* BEGIN Passage shown *
# Substrate for Heminathus (HC)



## Notator (29 Oct 2012)

Hiya, I'm planning a new 'scape and I'd like to have a "bay" carpeted by Heminathus.
The bulk of my substrate currently is moler clay (courtesy of Bonsai shop just down my road!)

I'm after recommendations for something finer to "hold" this pesky HC, and suggestions on the depth
of whatever finer substrate you guys recommend...

Hope you can help, thanks...


----------



## clonitza (30 Oct 2012)

The heavier ones hold the HC roots better, aim for 0.2-1mm quartz/volcanic soils.


----------



## Notator (30 Oct 2012)

Thanks for that - makes perfect sense...
Any suggestions on what depth of it I would need on top of my clay please?

And at the risk of being even more cheeky...any suggestions on suitable brands/names I could look for?

Thanks,
Jerry


----------



## clonitza (30 Oct 2012)
* END Passage shown *
* BEGIN Extracted data *
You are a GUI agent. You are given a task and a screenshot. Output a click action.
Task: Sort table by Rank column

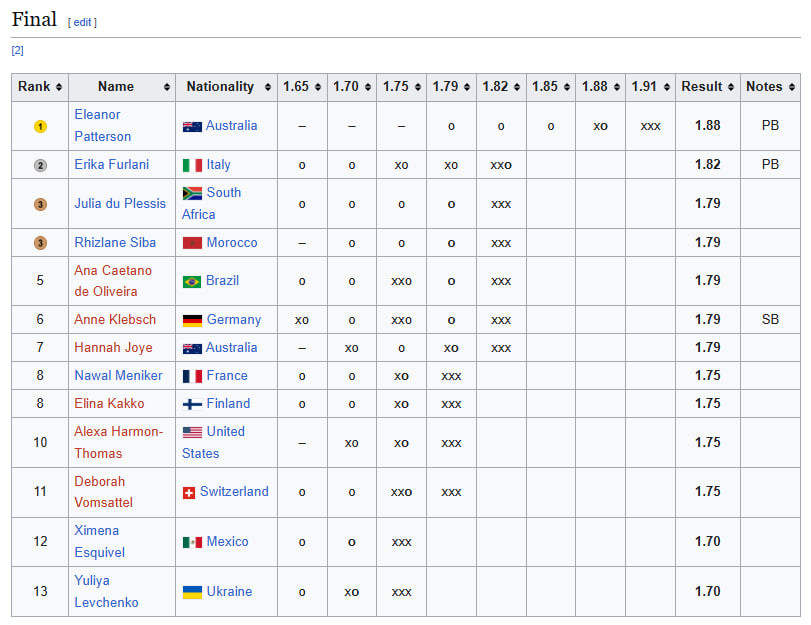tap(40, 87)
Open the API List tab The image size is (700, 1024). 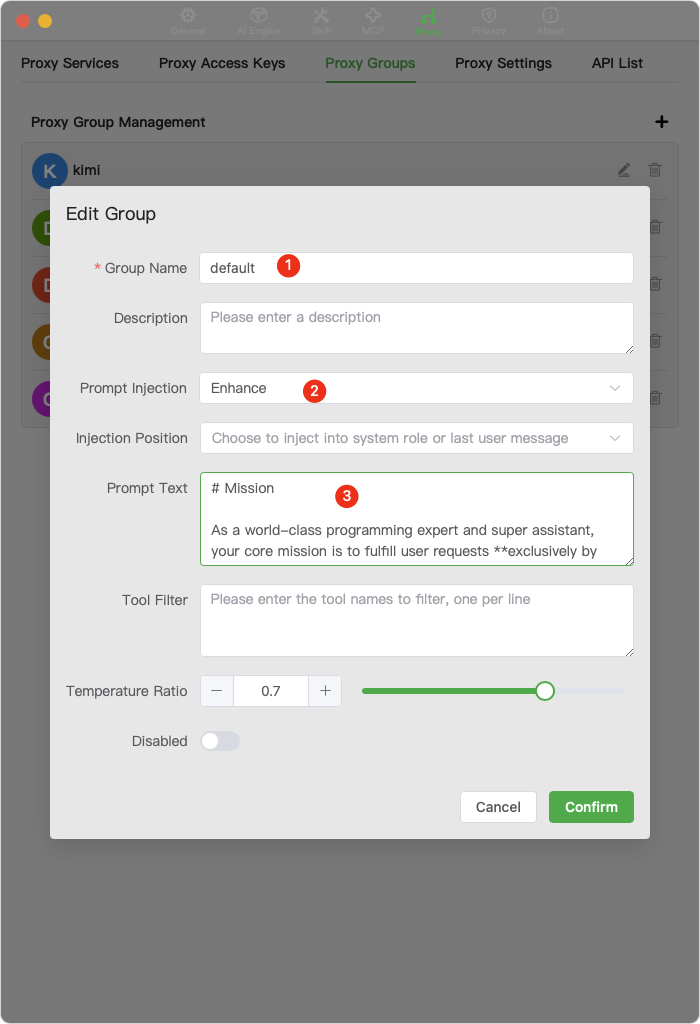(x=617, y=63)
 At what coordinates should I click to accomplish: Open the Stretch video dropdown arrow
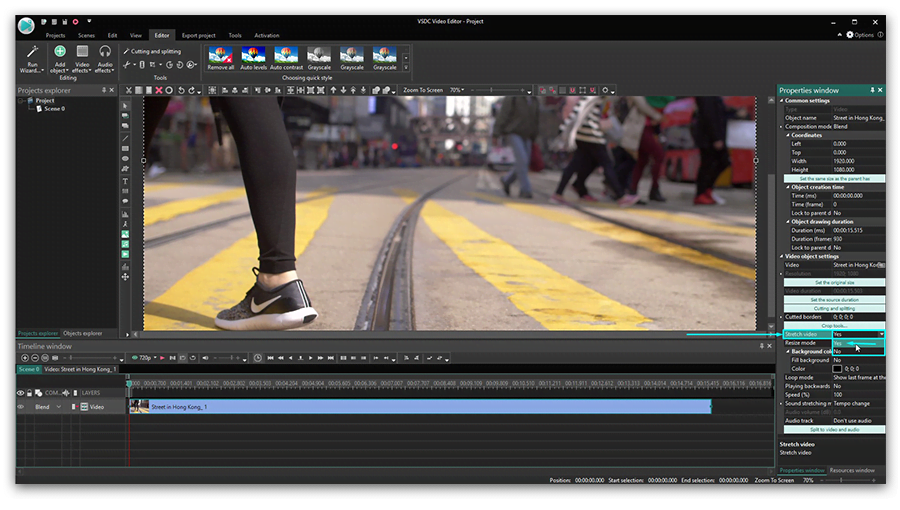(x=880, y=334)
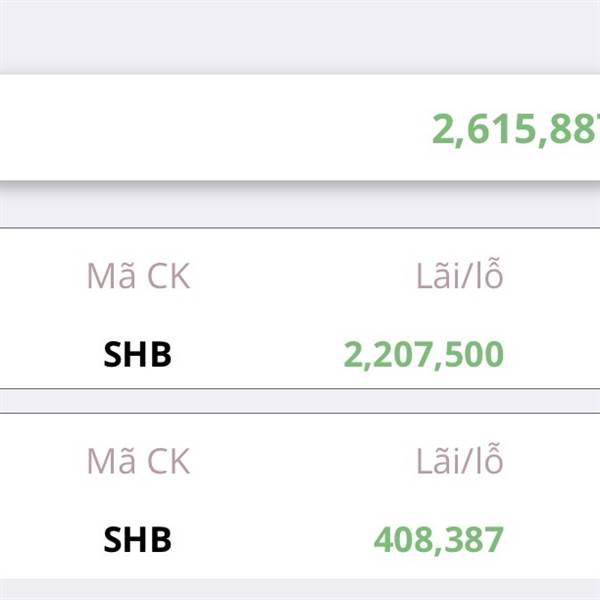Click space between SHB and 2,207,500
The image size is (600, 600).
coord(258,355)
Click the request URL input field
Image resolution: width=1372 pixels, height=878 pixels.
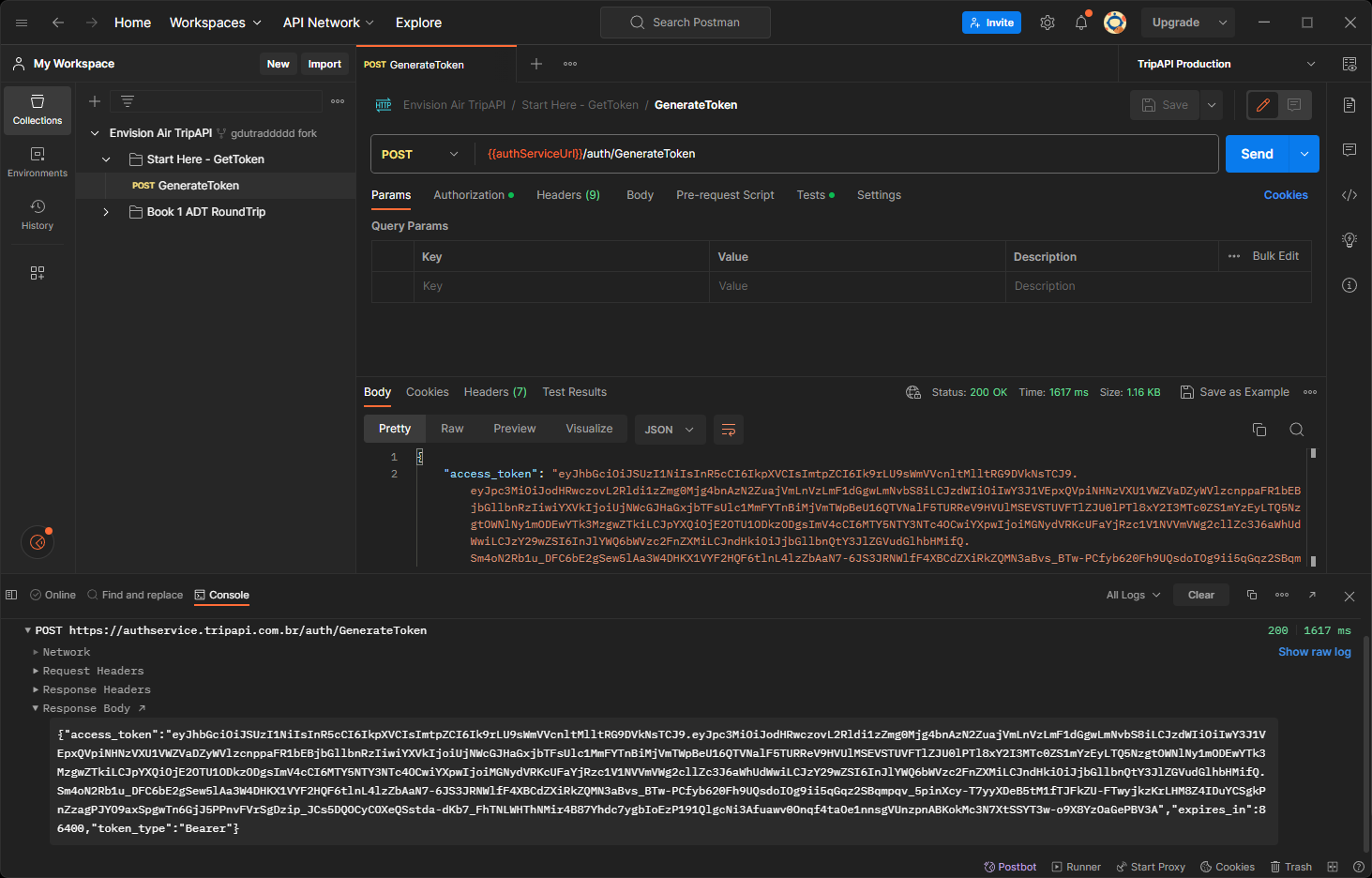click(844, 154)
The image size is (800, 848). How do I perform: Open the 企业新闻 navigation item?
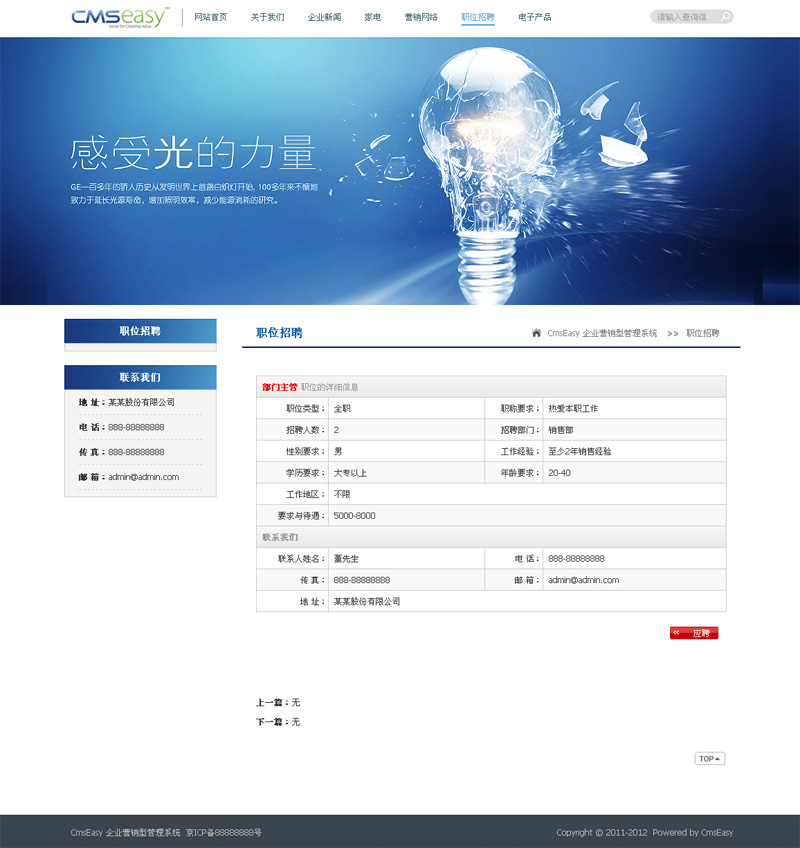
* END Extracted data *
Given task: Write what comes next in the forum thread about substrate for growing HC, picking up after its last line.

Final answer:
You don't really need clay beneath the soil, just add fertilizers daily and CO2 (required) to your tank.
Regarding the depth, if you use some fine tweezers to plant it, at least 1" will do, you can go for more if you make a slope. Anyway it can grow in less, actually in my tank it developed also where the soil (fine sand) is less than 1/4" deep, you can see that in my journal. 
Regarding the quartz brand you can choose any if you like the color/texture, none are better than others in regard of plant growth.


----------



## Notator (30 Oct 2012)

????????????????
!

Thanks very much, most helpful!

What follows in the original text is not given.